21. The apparatus of claim 17, wherein the one or more gaps include a first gap and a second gap, wherein the first gap and the second gap are non-uniform with respect to one another.

22. The apparatus of claim 17, wherein the one or more processors are further configured to cause the network node to transmit a tone reservation configuration, wherein the one or more processors, to cause the network node to perform the DFT-s-OFDM communication, are configured to cause the network node to perform the DFT-s-OFDM communication in accordance with the tone reservation configuration.

23. The apparatus of claim 22, wherein the tone reservation configuration indicates a set of subcarriers carrying a tone reservation signal, and wherein the one or more processors, to cause the network node to perform the DFT-s-OFDM communication, are configured to cause the network node to perform the DFT-s-OFDM communication with the tone reservation signal on the set of subcarriers.

24. The apparatus of claim 23, wherein the tone reservation configuration indicates one or more locations, in the bandwidth, of the set of subcarriers.

25. The apparatus of claim 24, wherein information indicating the one or more locations is compressed.

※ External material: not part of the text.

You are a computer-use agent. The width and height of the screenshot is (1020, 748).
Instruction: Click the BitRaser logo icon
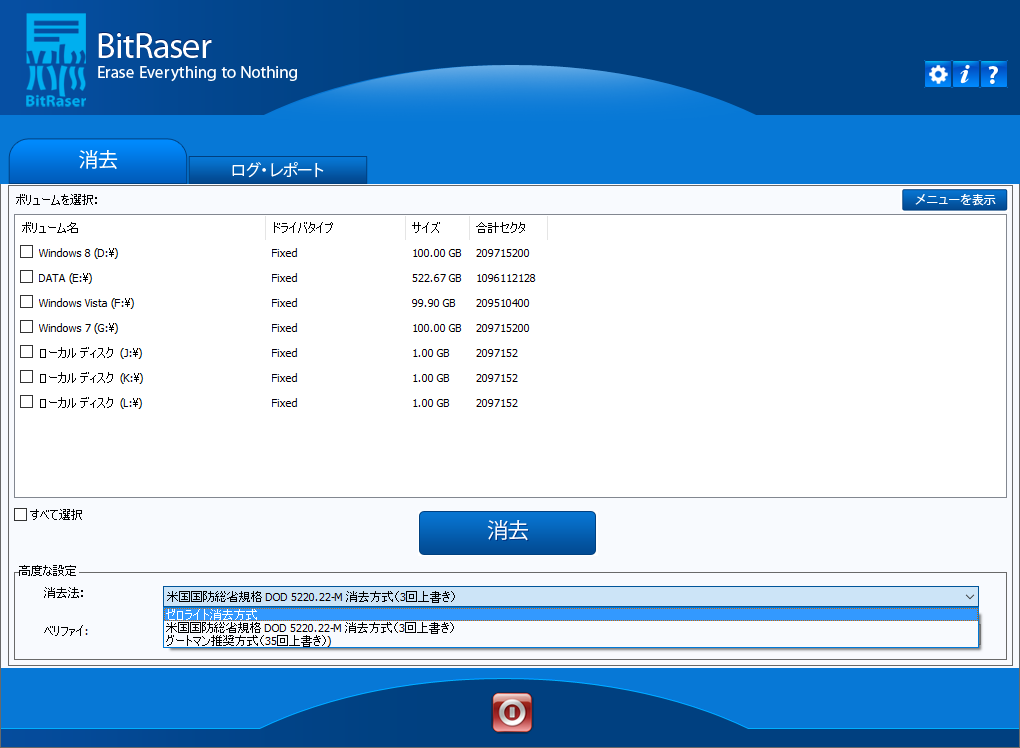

26. The apparatus of claim 22, wherein the one or more processors are further configured to cause the network node to identify the mapping scheme and the tone reservation configuration.

27. The apparatus of claim 26, wherein the one or more processors, to cause the network node to identify the mapping scheme and the tone reservation configuration, are configured to cause the network node to: identify a number of tone reservations; identify one or more subcarriers with a channel energy or capacity lower than a threshold for one or more mapping schemes; and map the number of tone reservations using the one or more subcarriers.

28. A method of wireless communication performed by a user equipment (UE), comprising: receiving an indication of a mapping scheme for a discrete Fourier transform spread orthogonal frequency division multiplexing (DFT-s-OFDM) communication, wherein the mapping scheme indicates one or more gaps of subcarriers, wherein the one or more gaps are included in a bandwidth of the DFT-s-OFDM communication; and performing the DFT-s-OFDM communication using the mapping scheme.

29. The method of claim |28, further comprising receiving a tone reservation configuration, wherein performing the DFT-s-OFDM communication further comprises performing the DFT-s-OFDM communication in accordance with the tone reservation configuration.

30. A method of wireless communication performed by a network node, comprising: transmitting, to a user equipment (UE), an indication of a mapping scheme for a discrete Fourier transform spread orthogonal frequency division multiplexing (DFT-s-OFDM) communication, wherein the mapping scheme indicates one or more gaps of subcarriers, wherein the one or more gaps are included in a bandwidth of the DFT-s-OFDM communication; and performing the DFT-s-OFDM communication using the mapping scheme.